München (dpa/lby) - Nach dem Beschluss der Deutschen Bischofskonferenz (DBK), in allen Bistümern Kommissionen zur Aufarbeitung von sexuellem Missbrauch in der Kirche einzurichten, tun sich die bayerischen Bistümer mit der konkreten Umsetzung noch schwer. Wie eine Umfrage der Deutschen Presse-Agentur unter den sieben Bistümern im Freistaat ergab, gibt es bislang kaum genaue Pläne. Einige Diözesen erwägen sogar, sich mit anderen zusammen zu tun.

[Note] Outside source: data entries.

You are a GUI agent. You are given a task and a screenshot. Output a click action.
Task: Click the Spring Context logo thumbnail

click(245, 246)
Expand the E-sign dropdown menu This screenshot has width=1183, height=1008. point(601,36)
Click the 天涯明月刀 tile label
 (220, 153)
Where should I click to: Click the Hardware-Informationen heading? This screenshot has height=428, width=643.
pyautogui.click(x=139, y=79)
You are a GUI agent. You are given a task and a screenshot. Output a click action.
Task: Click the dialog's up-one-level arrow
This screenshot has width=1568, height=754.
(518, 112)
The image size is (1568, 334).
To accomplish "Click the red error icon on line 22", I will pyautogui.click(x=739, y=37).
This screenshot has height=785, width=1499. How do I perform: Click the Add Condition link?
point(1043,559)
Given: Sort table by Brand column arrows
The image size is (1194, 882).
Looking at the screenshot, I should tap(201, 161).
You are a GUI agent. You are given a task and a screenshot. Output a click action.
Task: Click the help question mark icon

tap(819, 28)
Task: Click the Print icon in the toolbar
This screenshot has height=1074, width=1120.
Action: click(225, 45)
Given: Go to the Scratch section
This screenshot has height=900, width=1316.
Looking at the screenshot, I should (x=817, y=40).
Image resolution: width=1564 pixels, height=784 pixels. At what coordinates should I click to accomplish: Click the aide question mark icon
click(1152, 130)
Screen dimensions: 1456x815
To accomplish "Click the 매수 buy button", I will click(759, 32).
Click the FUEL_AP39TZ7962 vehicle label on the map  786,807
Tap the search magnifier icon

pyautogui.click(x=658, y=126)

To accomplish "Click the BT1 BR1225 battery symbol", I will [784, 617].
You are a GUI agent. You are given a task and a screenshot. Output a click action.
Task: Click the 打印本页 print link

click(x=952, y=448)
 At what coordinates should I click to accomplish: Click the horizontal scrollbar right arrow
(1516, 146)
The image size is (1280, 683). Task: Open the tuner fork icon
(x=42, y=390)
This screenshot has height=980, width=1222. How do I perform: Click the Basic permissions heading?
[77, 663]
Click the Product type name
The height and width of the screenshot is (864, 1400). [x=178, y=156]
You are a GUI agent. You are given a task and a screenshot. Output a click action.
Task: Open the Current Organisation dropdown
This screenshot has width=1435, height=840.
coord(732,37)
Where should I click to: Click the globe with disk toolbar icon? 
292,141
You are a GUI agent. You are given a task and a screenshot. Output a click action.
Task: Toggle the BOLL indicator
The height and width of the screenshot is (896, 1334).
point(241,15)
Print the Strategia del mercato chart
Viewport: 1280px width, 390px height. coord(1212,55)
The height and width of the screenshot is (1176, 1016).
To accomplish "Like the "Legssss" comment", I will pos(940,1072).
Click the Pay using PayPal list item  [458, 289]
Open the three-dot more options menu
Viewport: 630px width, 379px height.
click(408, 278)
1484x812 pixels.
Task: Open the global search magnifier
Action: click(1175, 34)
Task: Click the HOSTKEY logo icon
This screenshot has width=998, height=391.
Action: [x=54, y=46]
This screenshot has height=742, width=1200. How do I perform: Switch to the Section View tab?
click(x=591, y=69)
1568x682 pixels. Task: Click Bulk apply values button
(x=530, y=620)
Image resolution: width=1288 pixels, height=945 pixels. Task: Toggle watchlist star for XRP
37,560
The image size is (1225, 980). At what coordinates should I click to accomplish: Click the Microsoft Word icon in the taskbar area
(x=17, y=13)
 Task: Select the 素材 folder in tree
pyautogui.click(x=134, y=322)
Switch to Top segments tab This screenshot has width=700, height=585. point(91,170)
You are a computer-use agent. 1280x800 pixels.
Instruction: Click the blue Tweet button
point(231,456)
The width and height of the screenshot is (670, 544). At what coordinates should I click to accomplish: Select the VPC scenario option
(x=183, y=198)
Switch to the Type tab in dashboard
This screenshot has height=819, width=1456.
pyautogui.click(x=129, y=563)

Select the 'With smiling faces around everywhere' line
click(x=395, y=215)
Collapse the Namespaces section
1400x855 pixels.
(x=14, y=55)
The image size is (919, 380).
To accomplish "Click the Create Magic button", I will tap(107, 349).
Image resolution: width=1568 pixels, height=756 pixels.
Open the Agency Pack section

Ende April hatte der Ständige Rat der DBK sich auf eine «Gemeinsame Erklärung über verbindliche Kriterien und Standards für eine unabhängige Aufarbeitung von sexuellem Missbrauch in der katholischen Kirche in Deutschland» geeinigt und beschlossen, unabhängige Aufarbeitungskommissionen in allen 27 Bistümern einzusetzen. Der Missbrauchsbeauftragte der Bundesregierung, Johannes-Wilhelm Rörig, sprach von einer «historischen Entscheidung».
«Wir halten die dort vorgegebenen Standards für eine Aufarbeitungskommission wie Transparenz, Unabhängigkeit und Betroffenenbeteiligung für zentral», sagte etwa der Passauer Bischof Stefan Oster auf dpa-Anfrage. «Zudem werden wir prüfen, ob und wie eine Zusammenarbeit mit einem oder mehreren anderen Bistümern möglich ist.»
Im Jahr 2018 hatte die Kirche die sogenannte MHG-Studie und damit schockierende Zahlen zu sexuellem Missbrauch in ihren Reihen öffentlich gemacht. Die Studie wurde unter anderem kritisiert, weil die Wissenschaftler keinen direkten Zugang zu den Personalakten hatten. Laut der «Gemeinsamen Erklärung» sollen die künftigen Aufarbeitungskommissionen nun konkrete Fälle herausarbeiten und auch thematisieren, von wem mutmaßliche Täter möglicherweise gedeckt wurden.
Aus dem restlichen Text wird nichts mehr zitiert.